* WHAT THE TASK REQUIRES: Your answer should be a number only: the count of lines in the following entries that contain "agent".

(RAW DATA Opens)

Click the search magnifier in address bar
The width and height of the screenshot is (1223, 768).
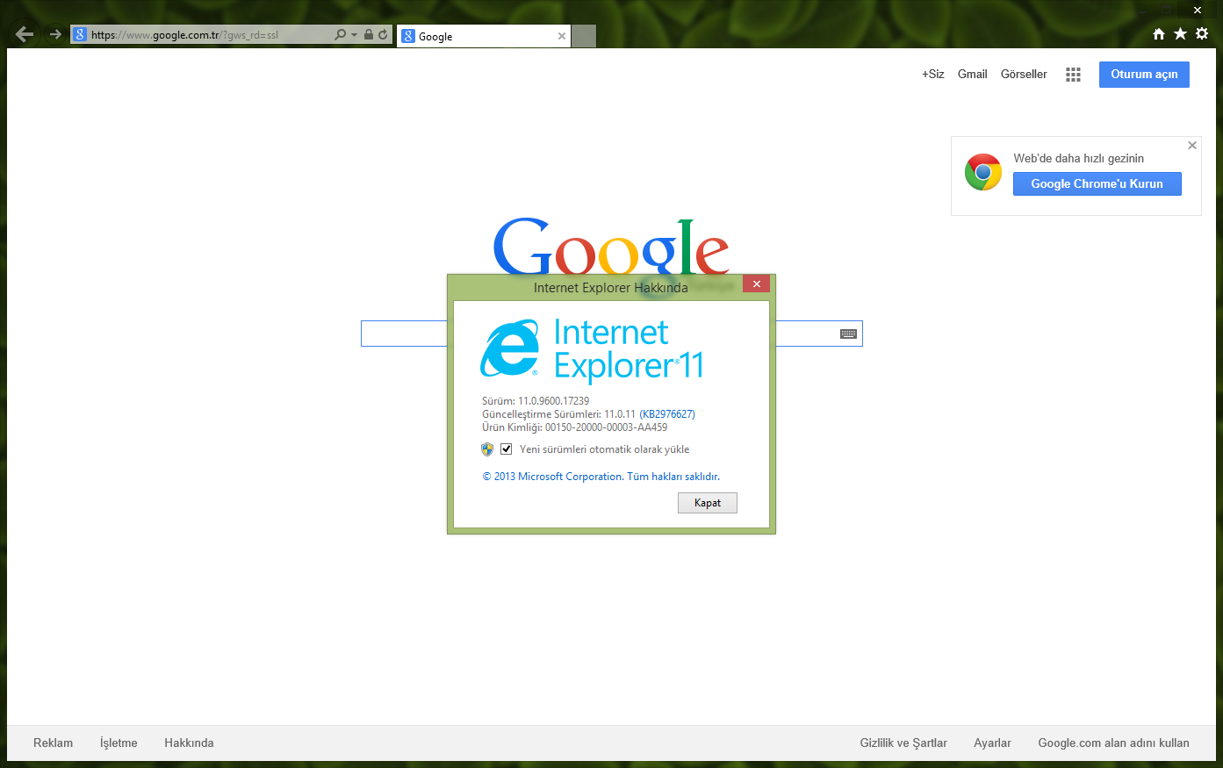[x=340, y=35]
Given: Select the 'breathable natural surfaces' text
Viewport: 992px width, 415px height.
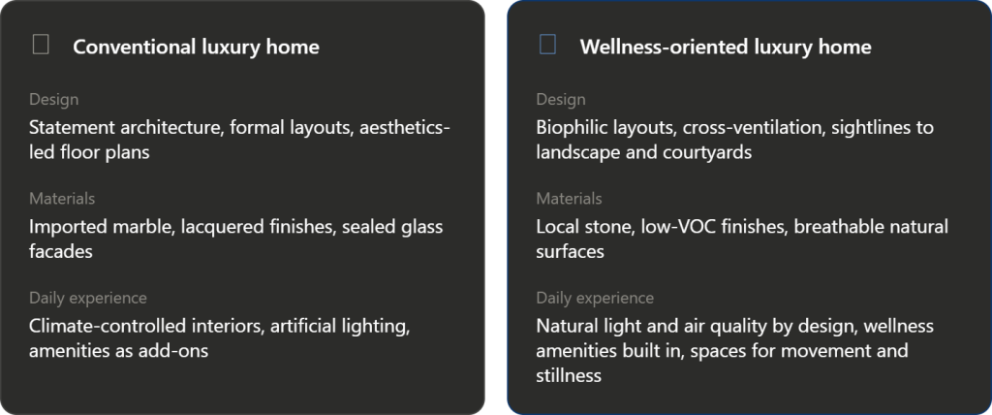Looking at the screenshot, I should tap(742, 239).
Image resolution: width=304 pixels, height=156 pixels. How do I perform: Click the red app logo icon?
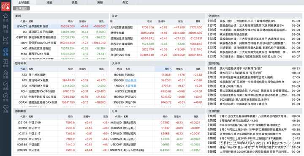[5, 6]
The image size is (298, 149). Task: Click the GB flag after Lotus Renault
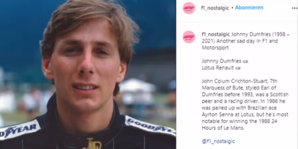tap(238, 68)
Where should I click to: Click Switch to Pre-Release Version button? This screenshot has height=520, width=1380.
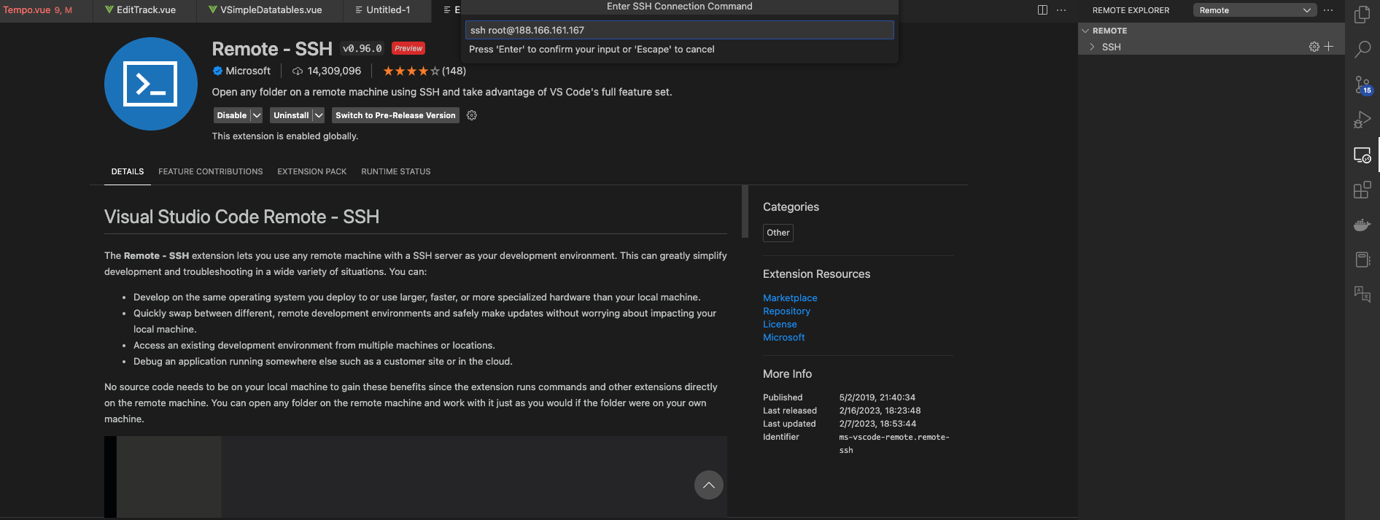(x=395, y=115)
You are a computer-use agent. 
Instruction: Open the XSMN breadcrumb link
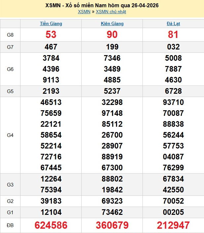[84, 12]
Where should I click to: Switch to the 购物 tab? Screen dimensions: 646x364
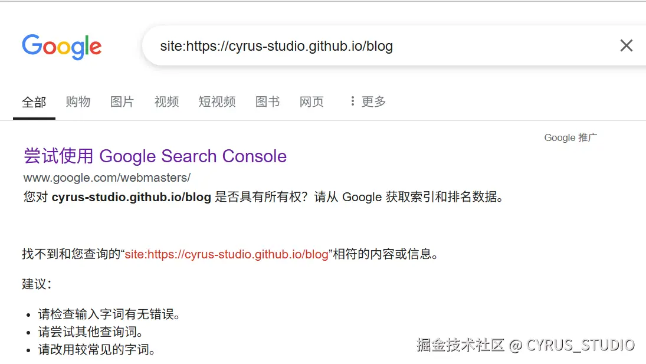pos(78,101)
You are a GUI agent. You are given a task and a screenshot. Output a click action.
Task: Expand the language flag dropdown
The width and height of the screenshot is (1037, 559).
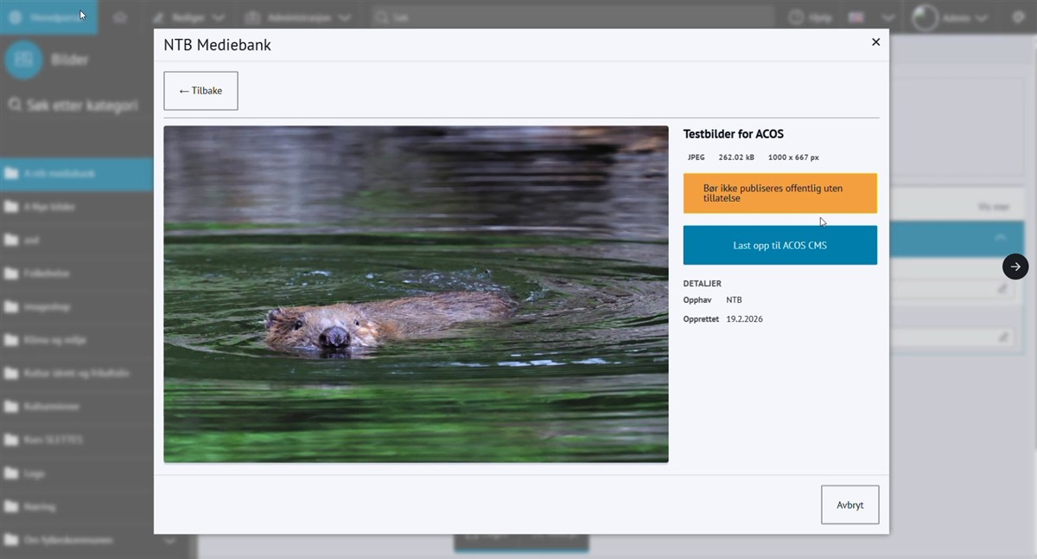887,17
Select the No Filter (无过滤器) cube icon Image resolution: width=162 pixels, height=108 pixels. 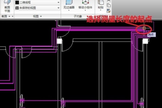[x=69, y=2]
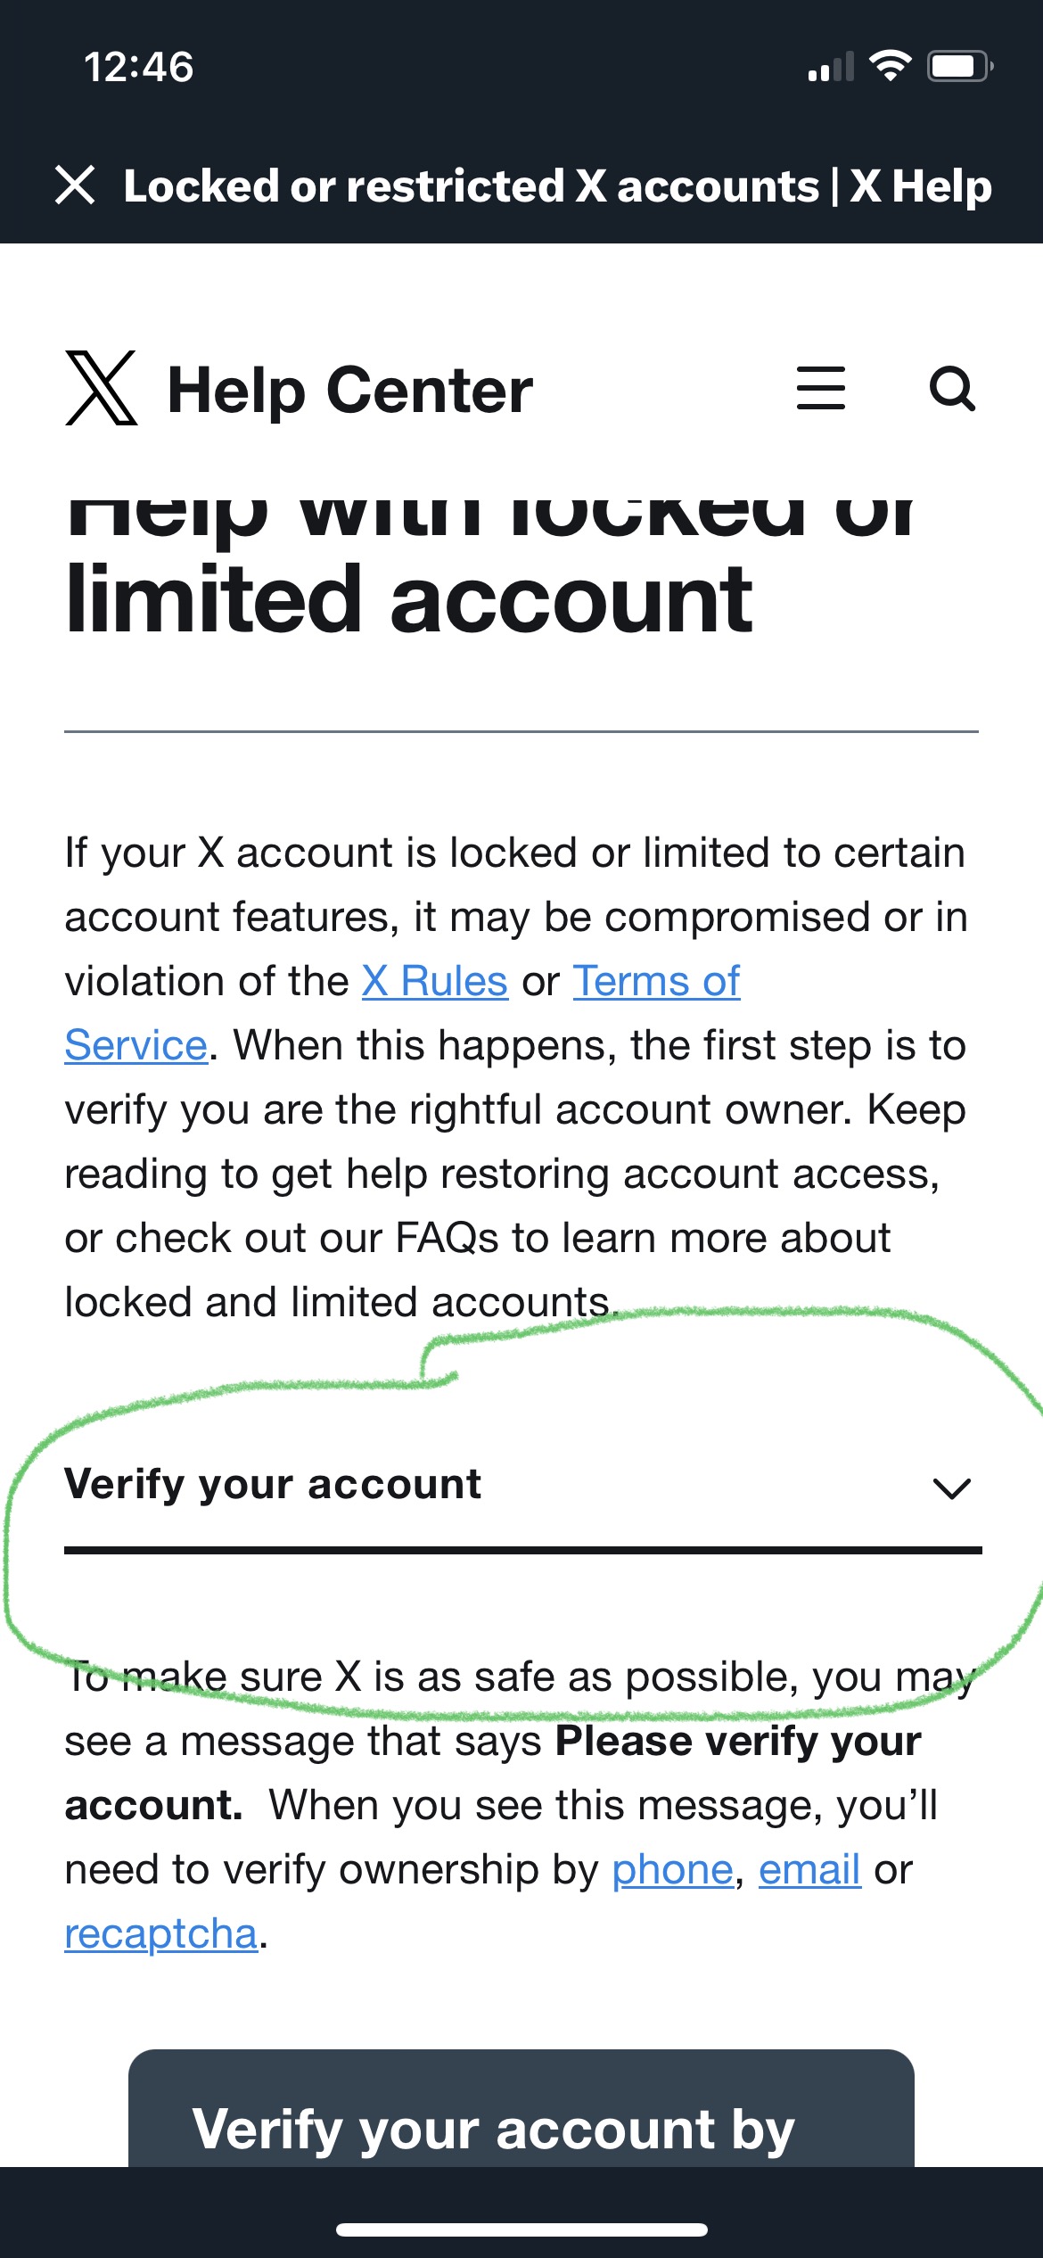This screenshot has width=1043, height=2258.
Task: Follow the email verification link
Action: tap(809, 1870)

(RAW DATA Closes)

* TASK ANSWER: 2